Benedict Spinoza (1632-1677)

 

                Spinoza was a descendant of Spanish Jews who fled to the Netherlands to escape the Inquisition. He studied traditional Jewish religious and philosophical works, medieval scholasticism and the new science and philosophy of Descartes. He disputed rabbinical interpretation of the Scripture, was accused of heresy and subsequently excommunicated by Jewish religious authorities. He lived simply as a lens grinder and devoted his life to philosophy.

                Spinoza conceived of nature as mathematical. He took the same approach to ethics. Like Descartes, he contended that reality was intelligible only through reason. Applying the logic of Euclidian geometry to philosophy, he began with what seemed to be universally valid premises and deduced other truths using logic.

                Spinoza held that the highest form of knowledge was the knowledge of God, but his conception of God marked a radical break with traditional thinking. To Spinoza,  God was not a transcendent creature, some superhuman father possessed of intellect and will. Inspired by the new science, Spinoza identified God with the order of nature: a single, all inclusive system of unchanging, universal laws in which all things have a determinate place.
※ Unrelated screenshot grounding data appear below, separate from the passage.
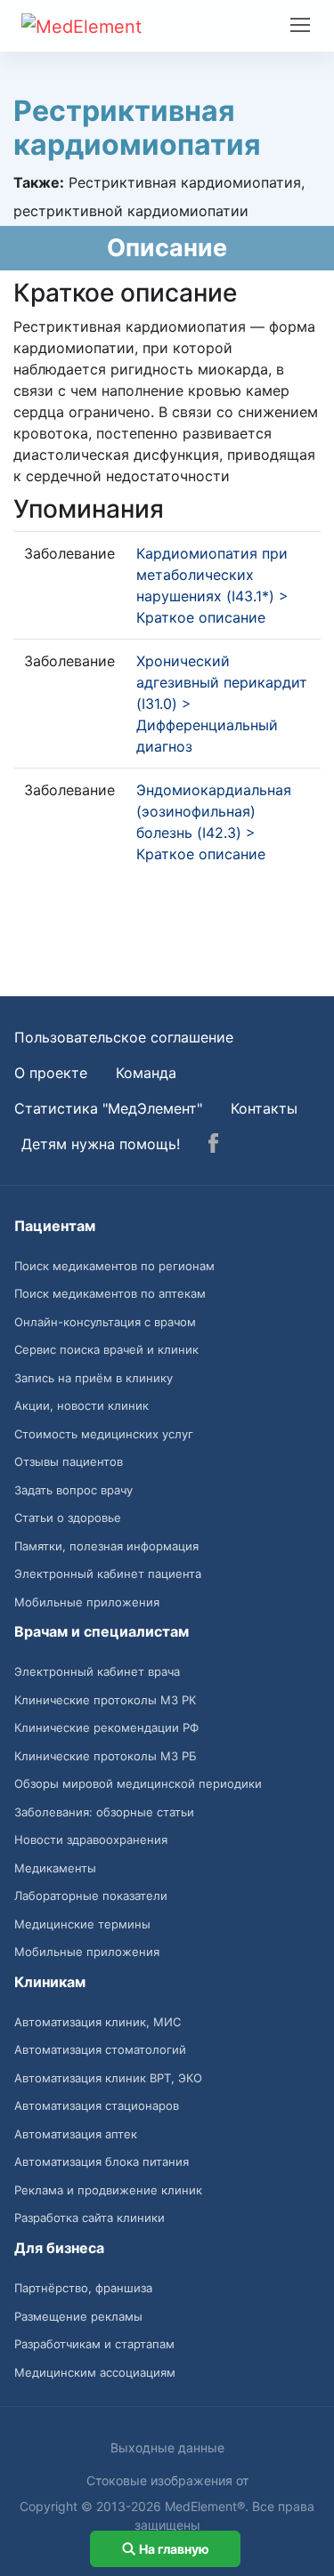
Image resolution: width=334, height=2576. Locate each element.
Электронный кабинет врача (97, 1671)
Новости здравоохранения (90, 1839)
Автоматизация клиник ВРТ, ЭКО (108, 2078)
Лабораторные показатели (90, 1895)
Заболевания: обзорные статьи (104, 1812)
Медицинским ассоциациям (94, 2372)
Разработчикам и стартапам (94, 2344)
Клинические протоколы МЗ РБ (105, 1756)
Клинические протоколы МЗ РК (105, 1700)
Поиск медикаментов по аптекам (110, 1293)
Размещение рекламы (78, 2316)
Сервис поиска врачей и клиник (106, 1349)
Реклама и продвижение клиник (108, 2190)
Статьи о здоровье (67, 1517)
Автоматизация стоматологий (100, 2049)
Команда (146, 1073)
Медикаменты (55, 1868)
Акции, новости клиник (81, 1405)
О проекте (50, 1073)
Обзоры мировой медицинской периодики (138, 1783)
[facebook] (213, 1145)
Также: (38, 182)
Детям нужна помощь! (100, 1144)
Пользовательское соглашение (123, 1037)
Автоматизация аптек (75, 2134)
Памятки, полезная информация (106, 1546)
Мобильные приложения (86, 1602)
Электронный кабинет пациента (107, 1573)
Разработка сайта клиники (89, 2217)
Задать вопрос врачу (73, 1490)
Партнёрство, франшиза (83, 2288)
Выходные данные (167, 2447)
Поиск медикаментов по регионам (114, 1266)
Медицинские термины (82, 1924)
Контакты (264, 1108)
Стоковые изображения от (167, 2480)
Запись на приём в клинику (93, 1378)
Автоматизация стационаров (96, 2105)
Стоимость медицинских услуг (103, 1434)
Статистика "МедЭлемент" (108, 1108)
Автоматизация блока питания (101, 2161)
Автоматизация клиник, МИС (97, 2022)
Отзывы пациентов (68, 1461)
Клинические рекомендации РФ (106, 1727)
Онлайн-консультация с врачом (105, 1322)
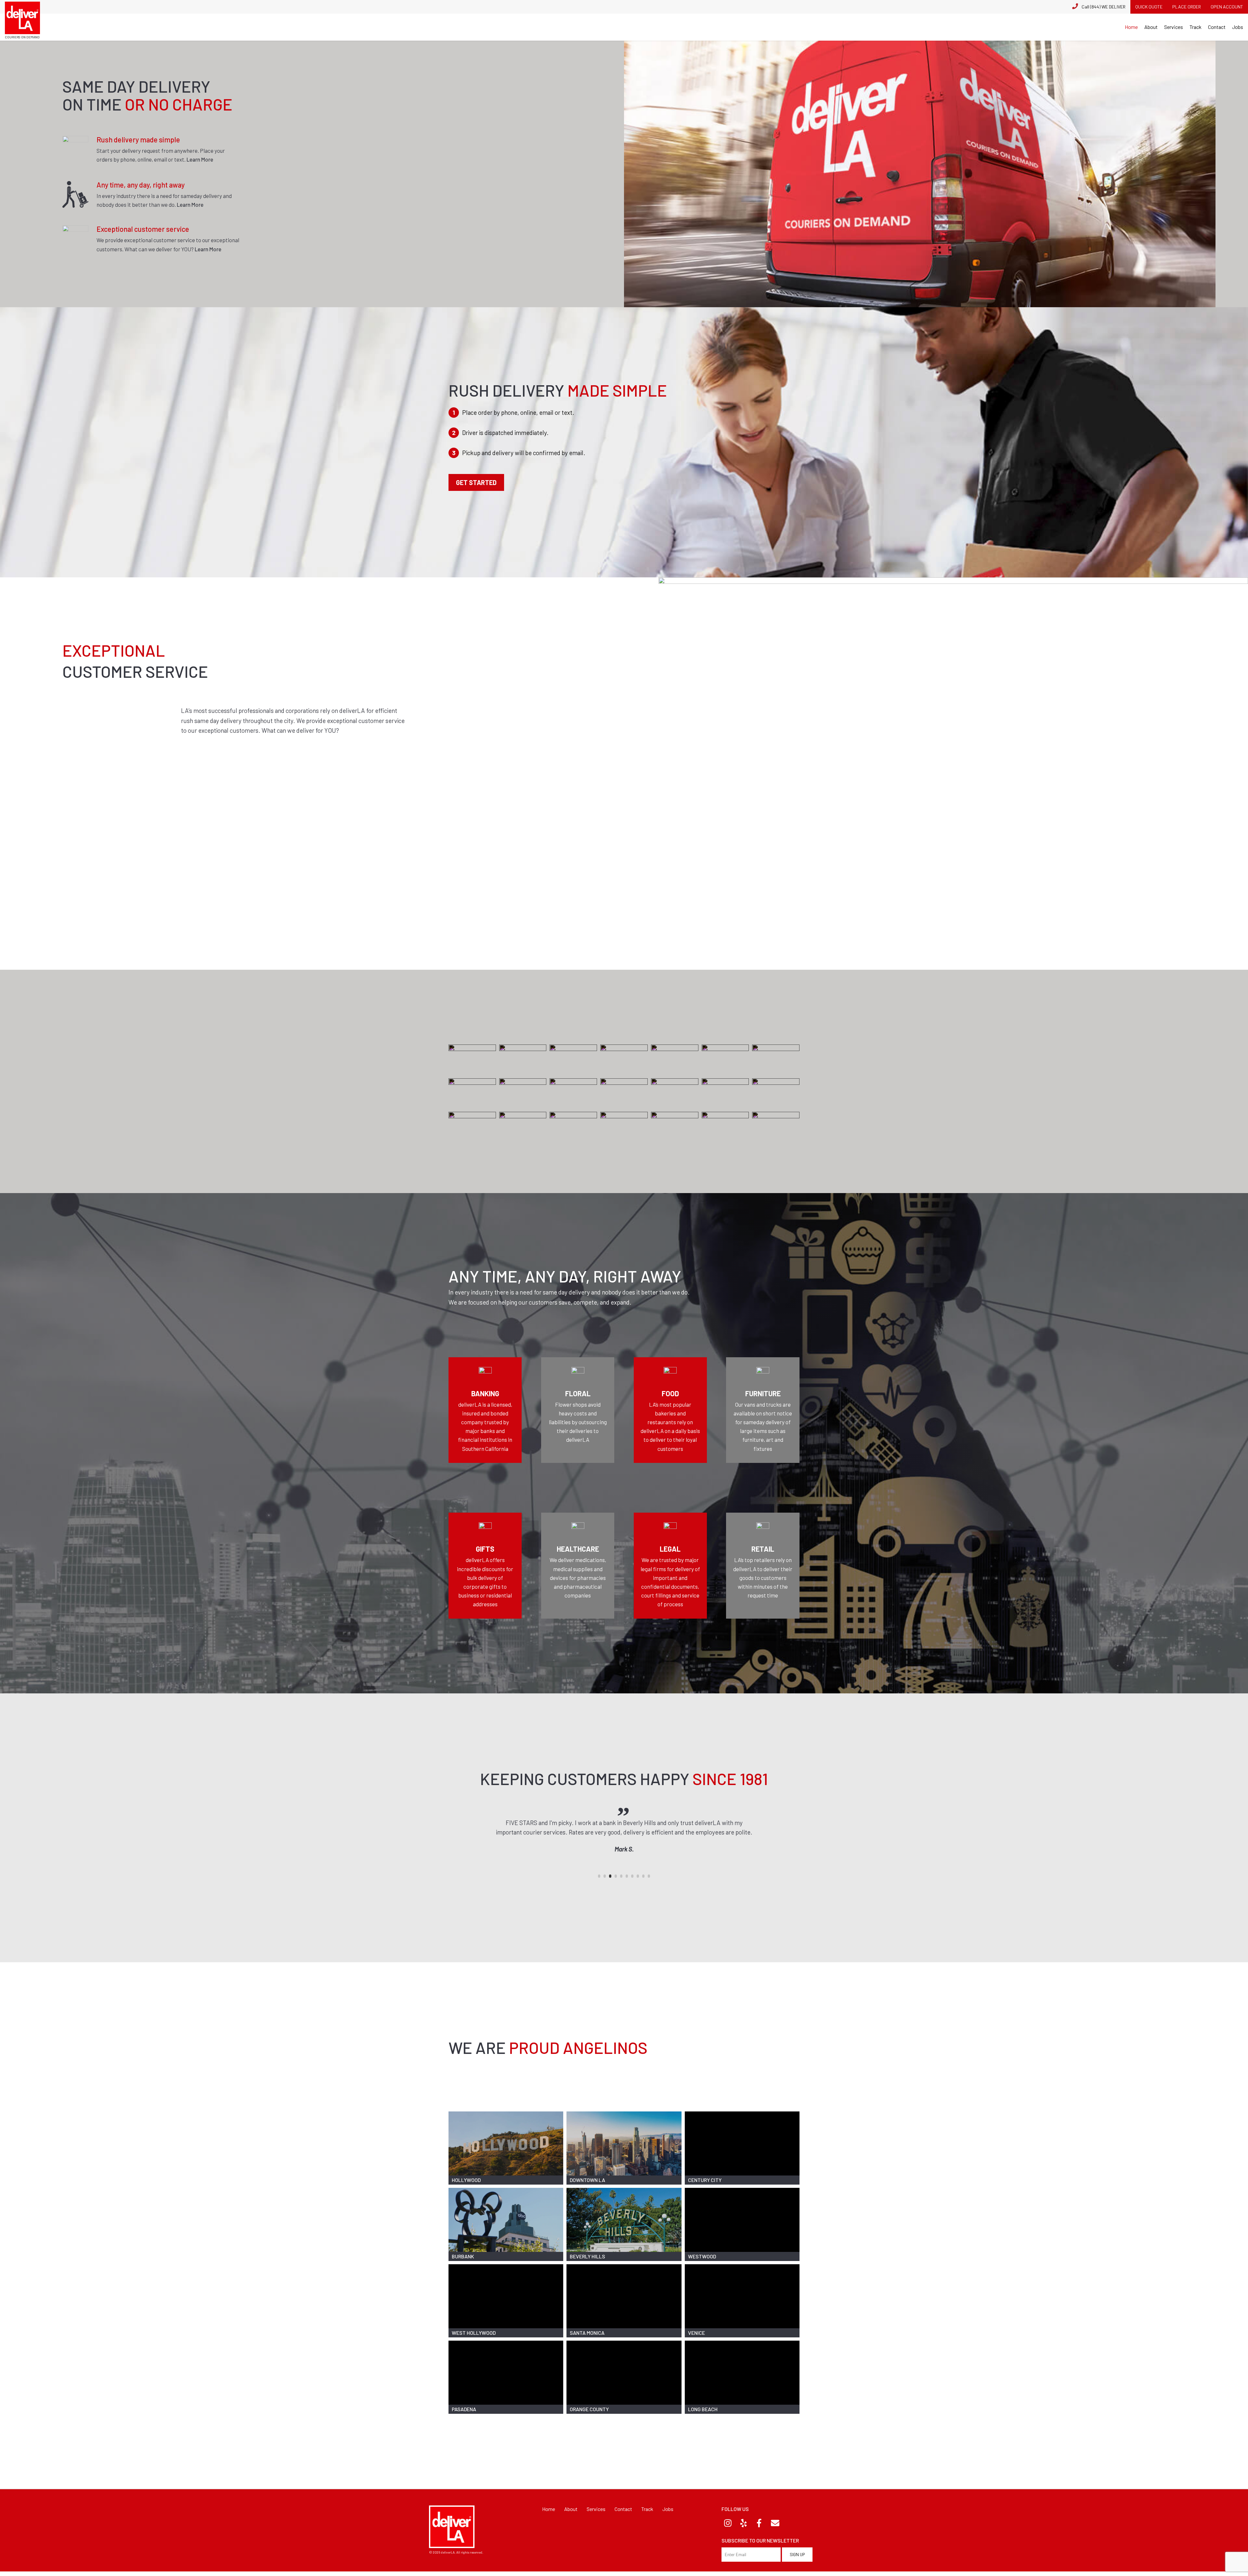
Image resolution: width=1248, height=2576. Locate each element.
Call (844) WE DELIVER (1103, 6)
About (1151, 27)
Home (1131, 27)
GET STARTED (476, 482)
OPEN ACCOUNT (1227, 6)
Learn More (200, 159)
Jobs (1237, 27)
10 (649, 1876)
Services (1173, 27)
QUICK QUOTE (1149, 6)
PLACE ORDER (1186, 6)
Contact (1217, 27)
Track (1196, 27)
Since this unified system is open to reason, divine revelation is unnecessary. Spinoza called for a critical reading of the Bible as an ancient, human text which should be analyzed using linguistic and historical techniques. He rejected miracles and the efficacy of prayer as superstitions and dedicated himself to scientific objectivity. He pleaded for freedom of thought, religious toleration and a constitutional government. Spinoza’s thinking was a hallmark of the emerging modern mind.